Anyway, as is often the case with me, I kept reading over the comments, and Guy de Maupassant’s heart breaking short story, “Boule de Suif”, came screaming to the forefront of my mind (not that brain-itching thing I was talking above, but almost a shriek).  No, the plotline is not the same thing, but there is that certain mentality (I find rather repulsive) in those who can dismiss all that one person has done for them (all that parents do and sacrifice for the sake of their kids, for example), because now, they’ve has their moral consciousness wakened or something and/or that person is no longer needed.

Full disclosure – I am, myself, divorced and remarried and have zero regrets or second thoughts about it.

What really has lingered in my mind is how long it’s been since I’ve read short stories – one of my very favorite genres.  I believe it requires a rather rare talent to pull them off and I’m going to list below some of my favorites which I hope might be inspiring to any readers here – I know that many will be familiar, but maybe a few will be new-to-you.  In no particular order…

  •  Philip Roth’s “Defender of the Faith”
  • Hans Christian Andersen’s “The Little Match Girl”
  • William Dean Howell’s “Editha”
  • Jeffrey Archer’s “Old Love”
  • William Sidney Porter (O. Henry)’s “The Gift of the Magi” (of course!)
  • Guy de Maupassant’s “Boule de Suif” and “He”
  • Edgar Allen Poe’s “The Telltale Heart” and the “Cask of Amontillado”
  • Susan Glaspell’s “A Jury of Her Peers”
  • Shirley Jackson’s “The Lottery”
  • Flannery O’Connor’s “Everything That Rises Must Converge”
  • Isaac Azimov’s “I Robot”
  • Kurt Vonnegut’s “Harrison Bergeron”
  • Ayn Rand’s “Anthem”

Here’s Happy Reading to us all. Special Note – Patricia Briggs’ new Mercy Thompson “Storm Cursed” will release Tuesday 07 May.  My advice:  take the day off and spend it in your jammies, on the couch with some tea, and dive in.  I will not be able to take my own advice, so am reserving next Sunday for me and Mercy.

2 thoughts on “Life Is A Short Story

  1. Despite your peace with your situation, it kind of pierces my heart that you had to read that in the wake of everything you endured. I’m Protestant so among that sacreligious lot who is confident that things between you and God are a-okay.

    As for short stories: “The Necklace by Guy de Maupassant. “White Nights” by Dostoyevsky. O’Connor’s “A Good Man is Hard to Find”. Roald Dahl’s “The Landlady”. Lastly, “Sweat” by Zora Neale Hurston.

    That’s just my preliminary short list.

    1. LOL, Els!
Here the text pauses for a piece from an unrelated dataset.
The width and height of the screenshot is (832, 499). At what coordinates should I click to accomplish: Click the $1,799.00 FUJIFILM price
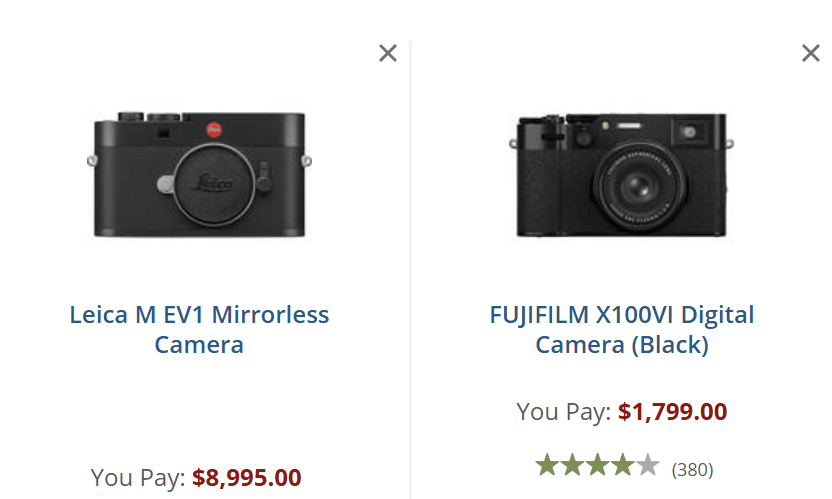pos(672,411)
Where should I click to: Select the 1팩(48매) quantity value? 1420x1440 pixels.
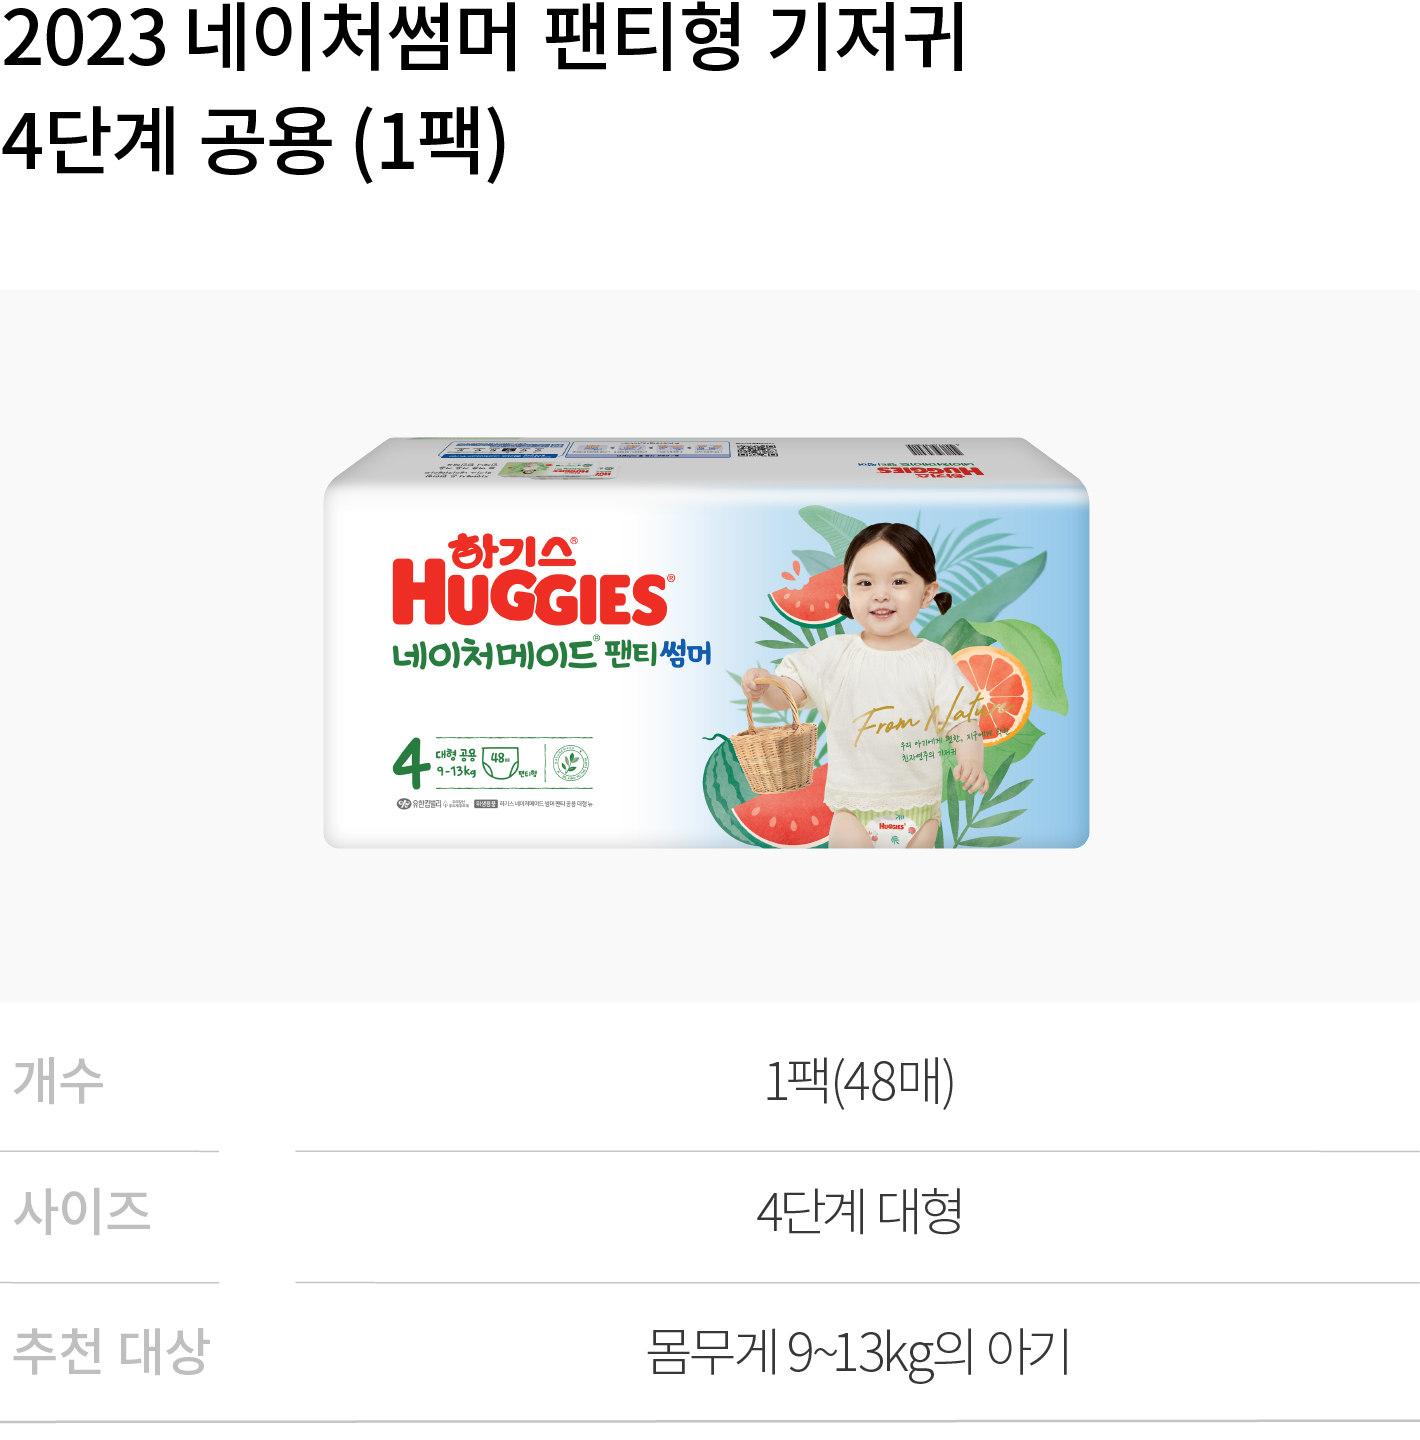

You were one of the saving graces He threw to me during the darkest of my days! I tend to think of myself as one of his longer-term projects, the difference is that now I’m not afraid (well, not as much). Mostly I feel so sad for people who have to find ways to reject others and can’t find it in their hearts to love someone even with all his/her flaws.

      I must tell you a funny story about “He”. Back when I was a Sr. in HS, I was taking a drama class and one of the assignments was to select a (short) work for dramatic reading. I selected “He”. I think I was the only person in the entire room who had even read de Maupassant, but when I was done (and it was a fairly lengthy read). The whole room was completely silent, which made me extremely nervous, since I was one of those girls who tried to be as invisible as possible, and yet there I was in a darkened room, with a spotlight shining on her, and no one was saying anything. I couldn’t tell what anyone was thinking.

      Anyway, finally a voice clears and I hear someone ask, “what was that called, again?” Another voice says, “That was one of the most creepiest readings I’ve ever heard – you had your eyes down reading, but them you would look up and straight out and you have these really big eyes and it looked like you were staring right into me. It was cool.”

      I passed along the author’s name and the teacher mentioned to me that it was interesting to him that I had chosen a short story – most of the others and selected some soliloquy or poetry. I didn’t then, nor do I now, really know why I chose that particular work, but the experience of reading it aloud to that class has stayed with me all these years.

      I’m going to look through my favorite short story anthology when I get home tonight and see what others I left off the list.

      BTW – can’t find your e-mail address – could you send me a quick note to so I can give you my cell?